Collected data entries:
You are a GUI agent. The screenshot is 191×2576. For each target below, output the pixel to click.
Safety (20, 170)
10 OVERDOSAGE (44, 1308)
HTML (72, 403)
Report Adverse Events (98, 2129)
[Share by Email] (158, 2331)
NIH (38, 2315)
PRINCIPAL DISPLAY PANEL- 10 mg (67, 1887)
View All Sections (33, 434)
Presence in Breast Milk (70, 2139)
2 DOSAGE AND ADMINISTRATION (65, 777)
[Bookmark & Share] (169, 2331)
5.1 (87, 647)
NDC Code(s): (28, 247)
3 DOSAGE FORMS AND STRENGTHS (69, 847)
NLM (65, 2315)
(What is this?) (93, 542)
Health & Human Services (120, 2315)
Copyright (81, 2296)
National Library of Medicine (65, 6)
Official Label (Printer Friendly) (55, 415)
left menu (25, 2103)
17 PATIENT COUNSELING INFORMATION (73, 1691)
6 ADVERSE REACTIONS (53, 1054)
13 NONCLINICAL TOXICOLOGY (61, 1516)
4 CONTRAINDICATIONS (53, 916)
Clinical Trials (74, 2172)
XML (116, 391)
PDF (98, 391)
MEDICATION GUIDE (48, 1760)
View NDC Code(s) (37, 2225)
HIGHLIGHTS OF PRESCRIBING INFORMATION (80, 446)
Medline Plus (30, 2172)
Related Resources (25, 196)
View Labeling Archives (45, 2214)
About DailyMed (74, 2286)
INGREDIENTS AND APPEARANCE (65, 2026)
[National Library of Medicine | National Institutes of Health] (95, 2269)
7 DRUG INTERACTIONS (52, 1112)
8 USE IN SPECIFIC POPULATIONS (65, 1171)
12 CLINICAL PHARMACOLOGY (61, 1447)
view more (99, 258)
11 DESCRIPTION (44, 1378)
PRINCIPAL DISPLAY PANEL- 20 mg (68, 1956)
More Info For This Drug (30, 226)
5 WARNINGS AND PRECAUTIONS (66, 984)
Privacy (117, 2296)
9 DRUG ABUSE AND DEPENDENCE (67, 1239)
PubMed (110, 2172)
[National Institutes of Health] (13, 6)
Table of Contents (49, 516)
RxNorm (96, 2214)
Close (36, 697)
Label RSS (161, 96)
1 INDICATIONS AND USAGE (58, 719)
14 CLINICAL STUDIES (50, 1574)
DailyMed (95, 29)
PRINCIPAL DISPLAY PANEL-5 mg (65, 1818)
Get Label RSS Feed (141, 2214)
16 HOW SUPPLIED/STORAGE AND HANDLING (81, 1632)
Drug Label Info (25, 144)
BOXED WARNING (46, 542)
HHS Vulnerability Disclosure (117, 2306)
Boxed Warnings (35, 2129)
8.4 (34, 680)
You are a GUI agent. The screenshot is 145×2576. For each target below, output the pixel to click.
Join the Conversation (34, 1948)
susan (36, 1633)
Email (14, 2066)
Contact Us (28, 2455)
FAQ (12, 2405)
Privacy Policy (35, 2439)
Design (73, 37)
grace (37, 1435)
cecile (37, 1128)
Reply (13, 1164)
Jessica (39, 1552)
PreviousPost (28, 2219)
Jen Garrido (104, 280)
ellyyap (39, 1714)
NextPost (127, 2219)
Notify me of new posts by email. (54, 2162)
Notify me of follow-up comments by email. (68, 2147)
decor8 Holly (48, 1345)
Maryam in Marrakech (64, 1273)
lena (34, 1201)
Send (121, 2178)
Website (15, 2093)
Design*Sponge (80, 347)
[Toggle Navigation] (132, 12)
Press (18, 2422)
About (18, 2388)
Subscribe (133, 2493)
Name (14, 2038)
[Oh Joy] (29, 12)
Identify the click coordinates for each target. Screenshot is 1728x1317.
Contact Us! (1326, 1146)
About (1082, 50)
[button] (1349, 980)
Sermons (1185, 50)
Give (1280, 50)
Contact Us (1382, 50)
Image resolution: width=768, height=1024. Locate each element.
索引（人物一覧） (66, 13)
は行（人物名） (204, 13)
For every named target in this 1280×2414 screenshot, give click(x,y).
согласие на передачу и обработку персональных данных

> **Your assignment**: After locating the line holding "Related Resources (25, 196)" above, output exactly that line and every line after it through the line holding "More Info For This Drug (30, 226)". Include nothing else.

> **Solution**:
Related Resources (25, 196)
View Labeling Archives (45, 2214)
About DailyMed (74, 2286)
INGREDIENTS AND APPEARANCE (65, 2026)
[National Library of Medicine | National Institutes of Health] (95, 2269)
7 DRUG INTERACTIONS (52, 1112)
8 USE IN SPECIFIC POPULATIONS (65, 1171)
12 CLINICAL PHARMACOLOGY (61, 1447)
view more (99, 258)
11 DESCRIPTION (44, 1378)
PRINCIPAL DISPLAY PANEL- 20 mg (68, 1956)
More Info For This Drug (30, 226)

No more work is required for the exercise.